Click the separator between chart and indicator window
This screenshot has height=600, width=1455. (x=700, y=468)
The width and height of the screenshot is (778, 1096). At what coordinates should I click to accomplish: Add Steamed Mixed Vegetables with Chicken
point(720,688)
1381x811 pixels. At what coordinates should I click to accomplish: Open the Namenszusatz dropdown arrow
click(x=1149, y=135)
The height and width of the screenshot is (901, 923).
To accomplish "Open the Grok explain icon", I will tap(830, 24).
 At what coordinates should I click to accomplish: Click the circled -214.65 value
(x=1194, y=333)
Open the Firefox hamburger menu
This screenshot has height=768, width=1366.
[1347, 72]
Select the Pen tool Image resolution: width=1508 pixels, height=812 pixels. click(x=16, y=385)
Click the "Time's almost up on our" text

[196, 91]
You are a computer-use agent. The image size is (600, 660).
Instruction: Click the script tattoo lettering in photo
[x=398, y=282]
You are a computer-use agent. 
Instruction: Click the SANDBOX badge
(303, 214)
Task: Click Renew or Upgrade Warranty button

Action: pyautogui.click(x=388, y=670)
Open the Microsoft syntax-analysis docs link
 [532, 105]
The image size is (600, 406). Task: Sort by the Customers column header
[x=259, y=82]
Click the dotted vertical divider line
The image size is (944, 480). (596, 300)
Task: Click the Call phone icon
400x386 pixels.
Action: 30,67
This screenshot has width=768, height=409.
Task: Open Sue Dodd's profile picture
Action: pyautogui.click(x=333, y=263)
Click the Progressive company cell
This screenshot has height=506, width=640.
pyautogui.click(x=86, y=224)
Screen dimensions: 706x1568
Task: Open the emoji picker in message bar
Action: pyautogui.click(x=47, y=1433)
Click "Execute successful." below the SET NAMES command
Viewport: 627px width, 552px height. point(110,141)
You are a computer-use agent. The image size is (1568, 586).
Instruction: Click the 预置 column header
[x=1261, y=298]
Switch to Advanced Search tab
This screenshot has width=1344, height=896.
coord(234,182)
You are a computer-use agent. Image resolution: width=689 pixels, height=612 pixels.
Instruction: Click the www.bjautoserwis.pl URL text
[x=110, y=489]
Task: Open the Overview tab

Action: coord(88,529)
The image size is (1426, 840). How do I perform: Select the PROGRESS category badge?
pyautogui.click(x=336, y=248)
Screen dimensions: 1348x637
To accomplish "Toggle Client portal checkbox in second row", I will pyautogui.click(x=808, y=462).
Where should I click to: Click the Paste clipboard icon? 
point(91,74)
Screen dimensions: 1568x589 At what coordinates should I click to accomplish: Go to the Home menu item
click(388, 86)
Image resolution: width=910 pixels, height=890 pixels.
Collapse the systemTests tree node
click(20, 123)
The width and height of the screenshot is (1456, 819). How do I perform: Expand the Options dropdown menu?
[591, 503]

STATED GOAL:
Copy out the data above word for word, one line at a time.

FULL SOLUTION:
Click the separator between chart and indicator window
This screenshot has height=600, width=1455. (x=700, y=468)
The width and height of the screenshot is (778, 1096). At what coordinates should I click to accomplish: Add Steamed Mixed Vegetables with Chicken
point(720,688)
1381x811 pixels. At what coordinates should I click to accomplish: Open the Namenszusatz dropdown arrow
click(x=1149, y=135)
The height and width of the screenshot is (901, 923).
To accomplish "Open the Grok explain icon", I will tap(830, 24).
 At what coordinates should I click to accomplish: Click the circled -214.65 value
(x=1194, y=333)
Open the Firefox hamburger menu
This screenshot has height=768, width=1366.
[1347, 72]
Select the Pen tool Image resolution: width=1508 pixels, height=812 pixels. click(x=16, y=385)
Click the "Time's almost up on our" text

[196, 91]
You are a computer-use agent. The image size is (600, 660).
Instruction: Click the script tattoo lettering in photo
[x=398, y=282]
You are a computer-use agent. 
Instruction: Click the SANDBOX badge
(303, 214)
Task: Click Renew or Upgrade Warranty button

Action: pyautogui.click(x=388, y=670)
Open the Microsoft syntax-analysis docs link
 [532, 105]
The image size is (600, 406). Task: Sort by the Customers column header
[x=259, y=82]
Click the dotted vertical divider line
The image size is (944, 480). (596, 300)
Task: Click the Call phone icon
400x386 pixels.
Action: 30,67
This screenshot has width=768, height=409.
Task: Open Sue Dodd's profile picture
Action: pyautogui.click(x=333, y=263)
Click the Progressive company cell
This screenshot has height=506, width=640.
pyautogui.click(x=86, y=224)
Screen dimensions: 706x1568
Task: Open the emoji picker in message bar
Action: pyautogui.click(x=47, y=1433)
Click "Execute successful." below the SET NAMES command
Viewport: 627px width, 552px height. point(110,141)
You are a computer-use agent. The image size is (1568, 586).
Instruction: Click the 预置 column header
[x=1261, y=298]
Switch to Advanced Search tab
This screenshot has width=1344, height=896.
coord(234,182)
You are a computer-use agent. Image resolution: width=689 pixels, height=612 pixels.
Instruction: Click the www.bjautoserwis.pl URL text
[x=110, y=489]
Task: Open the Overview tab

Action: coord(88,529)
The image size is (1426, 840). How do I perform: Select the PROGRESS category badge?
pyautogui.click(x=336, y=248)
Screen dimensions: 1348x637
To accomplish "Toggle Client portal checkbox in second row", I will pyautogui.click(x=808, y=462).
Where should I click to: Click the Paste clipboard icon? 
point(91,74)
Screen dimensions: 1568x589 At what coordinates should I click to accomplish: Go to the Home menu item
click(388, 86)
Image resolution: width=910 pixels, height=890 pixels.
Collapse the systemTests tree node
click(20, 123)
The width and height of the screenshot is (1456, 819). How do I perform: Expand the Options dropdown menu?
[591, 503]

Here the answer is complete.